Stored records →
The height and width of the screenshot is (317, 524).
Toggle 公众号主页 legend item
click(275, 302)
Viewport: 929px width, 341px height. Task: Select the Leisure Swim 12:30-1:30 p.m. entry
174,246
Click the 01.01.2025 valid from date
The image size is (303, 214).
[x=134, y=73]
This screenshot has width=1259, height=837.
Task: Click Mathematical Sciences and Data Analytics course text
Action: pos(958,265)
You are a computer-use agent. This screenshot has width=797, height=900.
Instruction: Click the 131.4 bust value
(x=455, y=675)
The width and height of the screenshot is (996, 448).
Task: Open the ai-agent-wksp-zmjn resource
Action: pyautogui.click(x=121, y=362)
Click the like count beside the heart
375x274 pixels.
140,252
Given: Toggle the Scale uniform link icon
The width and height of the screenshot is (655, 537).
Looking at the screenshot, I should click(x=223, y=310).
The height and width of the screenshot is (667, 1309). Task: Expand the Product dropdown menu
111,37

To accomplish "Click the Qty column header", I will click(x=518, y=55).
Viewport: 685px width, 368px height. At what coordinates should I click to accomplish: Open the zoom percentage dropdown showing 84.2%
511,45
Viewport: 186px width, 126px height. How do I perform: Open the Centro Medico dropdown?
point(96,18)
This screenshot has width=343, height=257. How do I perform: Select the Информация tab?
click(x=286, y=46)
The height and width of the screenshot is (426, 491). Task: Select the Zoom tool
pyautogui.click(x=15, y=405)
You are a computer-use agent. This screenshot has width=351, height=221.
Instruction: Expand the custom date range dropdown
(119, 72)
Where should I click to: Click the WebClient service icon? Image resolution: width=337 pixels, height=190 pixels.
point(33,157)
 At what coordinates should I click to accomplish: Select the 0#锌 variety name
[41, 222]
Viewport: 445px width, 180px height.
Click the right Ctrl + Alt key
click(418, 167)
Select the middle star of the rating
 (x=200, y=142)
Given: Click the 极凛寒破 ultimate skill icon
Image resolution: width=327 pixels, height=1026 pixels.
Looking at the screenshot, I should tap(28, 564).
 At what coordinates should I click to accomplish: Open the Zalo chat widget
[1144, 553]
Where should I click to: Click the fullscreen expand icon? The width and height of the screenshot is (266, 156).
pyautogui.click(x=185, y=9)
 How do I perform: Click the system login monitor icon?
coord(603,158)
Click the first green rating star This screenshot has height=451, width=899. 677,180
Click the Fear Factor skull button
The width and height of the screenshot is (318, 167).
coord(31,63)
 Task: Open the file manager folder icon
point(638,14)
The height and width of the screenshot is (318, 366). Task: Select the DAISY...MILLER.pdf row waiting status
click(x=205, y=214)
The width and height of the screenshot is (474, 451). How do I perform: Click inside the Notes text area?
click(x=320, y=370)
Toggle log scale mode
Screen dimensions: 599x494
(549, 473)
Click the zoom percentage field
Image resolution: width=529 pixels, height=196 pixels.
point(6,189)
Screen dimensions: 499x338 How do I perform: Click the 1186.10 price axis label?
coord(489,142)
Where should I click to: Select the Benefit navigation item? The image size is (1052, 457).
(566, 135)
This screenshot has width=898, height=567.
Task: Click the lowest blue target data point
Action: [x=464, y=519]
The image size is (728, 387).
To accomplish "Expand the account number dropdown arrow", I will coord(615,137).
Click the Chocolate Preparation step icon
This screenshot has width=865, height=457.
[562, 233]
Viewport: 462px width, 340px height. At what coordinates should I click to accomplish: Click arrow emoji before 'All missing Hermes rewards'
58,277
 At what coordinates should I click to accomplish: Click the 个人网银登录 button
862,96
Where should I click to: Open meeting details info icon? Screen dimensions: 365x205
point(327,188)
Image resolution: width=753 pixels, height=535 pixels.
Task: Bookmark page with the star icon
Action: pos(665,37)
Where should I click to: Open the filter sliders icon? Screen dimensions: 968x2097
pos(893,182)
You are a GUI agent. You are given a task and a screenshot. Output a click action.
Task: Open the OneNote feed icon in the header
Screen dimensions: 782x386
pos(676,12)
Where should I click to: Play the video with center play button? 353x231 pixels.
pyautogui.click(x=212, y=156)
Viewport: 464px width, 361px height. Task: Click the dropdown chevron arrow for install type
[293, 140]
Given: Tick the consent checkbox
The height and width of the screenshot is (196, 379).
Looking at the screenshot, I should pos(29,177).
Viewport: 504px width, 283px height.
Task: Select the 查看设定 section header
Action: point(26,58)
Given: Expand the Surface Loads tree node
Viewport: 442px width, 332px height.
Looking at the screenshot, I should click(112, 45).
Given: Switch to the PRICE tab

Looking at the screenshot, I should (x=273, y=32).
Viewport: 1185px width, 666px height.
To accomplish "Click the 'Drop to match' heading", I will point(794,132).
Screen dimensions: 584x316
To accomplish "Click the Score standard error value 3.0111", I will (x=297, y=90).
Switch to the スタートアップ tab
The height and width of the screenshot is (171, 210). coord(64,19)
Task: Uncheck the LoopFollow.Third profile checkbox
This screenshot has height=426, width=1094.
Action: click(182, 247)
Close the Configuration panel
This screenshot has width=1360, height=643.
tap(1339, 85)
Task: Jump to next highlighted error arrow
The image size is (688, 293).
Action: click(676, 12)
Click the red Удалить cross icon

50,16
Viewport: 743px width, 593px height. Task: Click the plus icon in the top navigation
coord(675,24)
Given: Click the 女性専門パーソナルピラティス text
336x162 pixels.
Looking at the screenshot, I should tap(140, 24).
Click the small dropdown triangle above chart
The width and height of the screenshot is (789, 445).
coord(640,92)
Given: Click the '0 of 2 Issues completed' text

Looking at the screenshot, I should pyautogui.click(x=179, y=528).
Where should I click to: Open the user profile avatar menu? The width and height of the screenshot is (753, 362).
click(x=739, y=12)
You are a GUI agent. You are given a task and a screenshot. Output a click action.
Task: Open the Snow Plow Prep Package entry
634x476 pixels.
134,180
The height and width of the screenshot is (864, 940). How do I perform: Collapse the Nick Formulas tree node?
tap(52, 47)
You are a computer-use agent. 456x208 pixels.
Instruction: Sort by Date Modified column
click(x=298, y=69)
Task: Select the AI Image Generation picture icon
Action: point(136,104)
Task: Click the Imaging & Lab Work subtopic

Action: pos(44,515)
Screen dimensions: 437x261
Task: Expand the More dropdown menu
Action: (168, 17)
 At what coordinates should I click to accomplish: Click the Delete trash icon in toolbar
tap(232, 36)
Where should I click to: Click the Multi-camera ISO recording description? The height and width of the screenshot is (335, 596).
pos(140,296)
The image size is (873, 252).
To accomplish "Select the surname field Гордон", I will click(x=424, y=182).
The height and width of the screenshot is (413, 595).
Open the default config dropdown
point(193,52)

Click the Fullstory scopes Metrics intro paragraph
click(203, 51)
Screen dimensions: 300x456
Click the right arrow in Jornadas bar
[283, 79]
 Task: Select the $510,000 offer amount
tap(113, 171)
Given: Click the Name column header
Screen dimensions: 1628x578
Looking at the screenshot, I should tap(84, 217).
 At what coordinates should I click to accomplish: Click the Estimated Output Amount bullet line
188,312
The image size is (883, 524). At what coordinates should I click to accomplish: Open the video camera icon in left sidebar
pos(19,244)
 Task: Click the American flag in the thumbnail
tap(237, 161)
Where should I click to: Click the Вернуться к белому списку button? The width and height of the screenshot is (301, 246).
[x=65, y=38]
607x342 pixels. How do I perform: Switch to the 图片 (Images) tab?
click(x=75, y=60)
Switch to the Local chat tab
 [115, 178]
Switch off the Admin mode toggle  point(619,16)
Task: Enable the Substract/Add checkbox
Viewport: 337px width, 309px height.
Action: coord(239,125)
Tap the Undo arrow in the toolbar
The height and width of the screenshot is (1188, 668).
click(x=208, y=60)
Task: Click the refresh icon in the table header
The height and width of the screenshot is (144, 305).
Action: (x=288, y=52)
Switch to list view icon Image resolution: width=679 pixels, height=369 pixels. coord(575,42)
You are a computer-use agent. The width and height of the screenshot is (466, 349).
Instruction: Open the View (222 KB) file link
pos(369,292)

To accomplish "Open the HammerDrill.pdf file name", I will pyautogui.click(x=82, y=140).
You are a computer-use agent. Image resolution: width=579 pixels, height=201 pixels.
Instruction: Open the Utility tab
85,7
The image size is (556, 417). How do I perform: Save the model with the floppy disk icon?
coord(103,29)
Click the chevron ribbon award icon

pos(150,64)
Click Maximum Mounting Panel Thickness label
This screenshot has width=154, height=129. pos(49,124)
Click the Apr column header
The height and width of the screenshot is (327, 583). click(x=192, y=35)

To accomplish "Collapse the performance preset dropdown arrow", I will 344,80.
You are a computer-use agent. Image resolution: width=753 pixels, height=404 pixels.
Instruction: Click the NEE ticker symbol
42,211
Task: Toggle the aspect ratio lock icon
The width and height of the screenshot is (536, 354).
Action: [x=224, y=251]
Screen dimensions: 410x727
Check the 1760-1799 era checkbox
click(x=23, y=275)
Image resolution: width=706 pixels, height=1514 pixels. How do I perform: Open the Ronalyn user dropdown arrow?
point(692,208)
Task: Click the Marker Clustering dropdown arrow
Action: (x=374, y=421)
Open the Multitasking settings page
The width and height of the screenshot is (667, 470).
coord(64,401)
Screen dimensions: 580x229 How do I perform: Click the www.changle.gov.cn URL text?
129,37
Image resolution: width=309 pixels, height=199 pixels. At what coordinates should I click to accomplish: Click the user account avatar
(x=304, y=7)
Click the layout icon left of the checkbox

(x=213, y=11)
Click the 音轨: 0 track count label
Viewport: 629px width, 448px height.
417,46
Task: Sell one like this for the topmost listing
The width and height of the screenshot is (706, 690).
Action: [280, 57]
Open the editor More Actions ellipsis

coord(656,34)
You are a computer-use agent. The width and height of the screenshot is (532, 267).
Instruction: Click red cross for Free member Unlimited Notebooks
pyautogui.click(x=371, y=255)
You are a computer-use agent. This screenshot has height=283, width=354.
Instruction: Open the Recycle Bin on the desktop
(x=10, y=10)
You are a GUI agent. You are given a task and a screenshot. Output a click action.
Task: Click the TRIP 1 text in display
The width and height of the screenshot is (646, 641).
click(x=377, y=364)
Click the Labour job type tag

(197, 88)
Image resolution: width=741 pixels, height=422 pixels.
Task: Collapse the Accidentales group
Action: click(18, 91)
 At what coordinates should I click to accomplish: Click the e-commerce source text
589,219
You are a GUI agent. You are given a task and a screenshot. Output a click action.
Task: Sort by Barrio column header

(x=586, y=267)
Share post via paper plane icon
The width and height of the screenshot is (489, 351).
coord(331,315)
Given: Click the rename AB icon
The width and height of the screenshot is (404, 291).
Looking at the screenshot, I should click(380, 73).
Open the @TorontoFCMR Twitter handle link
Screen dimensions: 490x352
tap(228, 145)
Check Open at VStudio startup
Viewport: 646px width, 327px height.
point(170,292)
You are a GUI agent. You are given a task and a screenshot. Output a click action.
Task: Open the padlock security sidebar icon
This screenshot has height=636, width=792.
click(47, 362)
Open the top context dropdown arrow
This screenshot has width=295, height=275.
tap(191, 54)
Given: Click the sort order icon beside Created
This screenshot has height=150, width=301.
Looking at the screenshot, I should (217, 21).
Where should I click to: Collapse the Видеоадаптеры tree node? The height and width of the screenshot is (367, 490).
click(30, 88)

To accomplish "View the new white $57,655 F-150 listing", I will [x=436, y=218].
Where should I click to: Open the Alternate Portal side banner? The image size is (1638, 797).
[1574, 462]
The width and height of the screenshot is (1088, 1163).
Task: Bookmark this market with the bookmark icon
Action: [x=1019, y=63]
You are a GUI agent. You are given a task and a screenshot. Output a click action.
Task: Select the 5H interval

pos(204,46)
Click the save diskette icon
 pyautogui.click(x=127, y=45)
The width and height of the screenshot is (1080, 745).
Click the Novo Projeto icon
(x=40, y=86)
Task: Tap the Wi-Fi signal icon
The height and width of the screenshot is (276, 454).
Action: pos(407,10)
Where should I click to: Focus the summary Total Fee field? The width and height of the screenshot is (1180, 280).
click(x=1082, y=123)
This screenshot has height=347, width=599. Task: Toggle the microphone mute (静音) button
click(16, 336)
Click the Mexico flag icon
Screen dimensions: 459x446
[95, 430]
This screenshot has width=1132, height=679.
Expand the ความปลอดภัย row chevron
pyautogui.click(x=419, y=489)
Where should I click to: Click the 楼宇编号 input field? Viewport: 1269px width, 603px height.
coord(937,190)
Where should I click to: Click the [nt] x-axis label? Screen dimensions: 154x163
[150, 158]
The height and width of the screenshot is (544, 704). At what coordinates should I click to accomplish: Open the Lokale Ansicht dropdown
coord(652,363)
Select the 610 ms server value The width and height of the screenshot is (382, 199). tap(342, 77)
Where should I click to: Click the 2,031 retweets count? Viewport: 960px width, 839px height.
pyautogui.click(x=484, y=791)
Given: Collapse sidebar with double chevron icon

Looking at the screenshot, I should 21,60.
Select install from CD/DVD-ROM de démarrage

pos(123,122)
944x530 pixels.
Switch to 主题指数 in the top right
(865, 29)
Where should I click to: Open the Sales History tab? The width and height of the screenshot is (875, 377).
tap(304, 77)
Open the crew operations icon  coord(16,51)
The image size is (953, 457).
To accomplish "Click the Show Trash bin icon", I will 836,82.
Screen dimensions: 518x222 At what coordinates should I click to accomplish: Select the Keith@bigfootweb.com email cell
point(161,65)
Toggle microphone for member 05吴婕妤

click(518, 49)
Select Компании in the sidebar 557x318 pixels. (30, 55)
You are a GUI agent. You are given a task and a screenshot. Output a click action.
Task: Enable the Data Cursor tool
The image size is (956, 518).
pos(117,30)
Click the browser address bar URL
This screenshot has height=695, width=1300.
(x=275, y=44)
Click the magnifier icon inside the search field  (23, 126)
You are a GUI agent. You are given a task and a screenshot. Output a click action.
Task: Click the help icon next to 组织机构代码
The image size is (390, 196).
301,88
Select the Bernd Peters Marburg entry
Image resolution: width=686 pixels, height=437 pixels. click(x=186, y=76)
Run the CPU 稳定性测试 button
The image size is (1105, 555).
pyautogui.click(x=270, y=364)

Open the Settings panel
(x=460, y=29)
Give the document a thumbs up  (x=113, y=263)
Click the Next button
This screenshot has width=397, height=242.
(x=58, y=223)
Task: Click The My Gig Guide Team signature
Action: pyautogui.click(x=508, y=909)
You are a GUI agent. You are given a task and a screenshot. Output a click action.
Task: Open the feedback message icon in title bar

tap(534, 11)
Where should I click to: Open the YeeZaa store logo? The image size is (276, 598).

Your objective → Across the preceding records, count the lines with the word "beside" in them and give that figure alone.

Result below → 2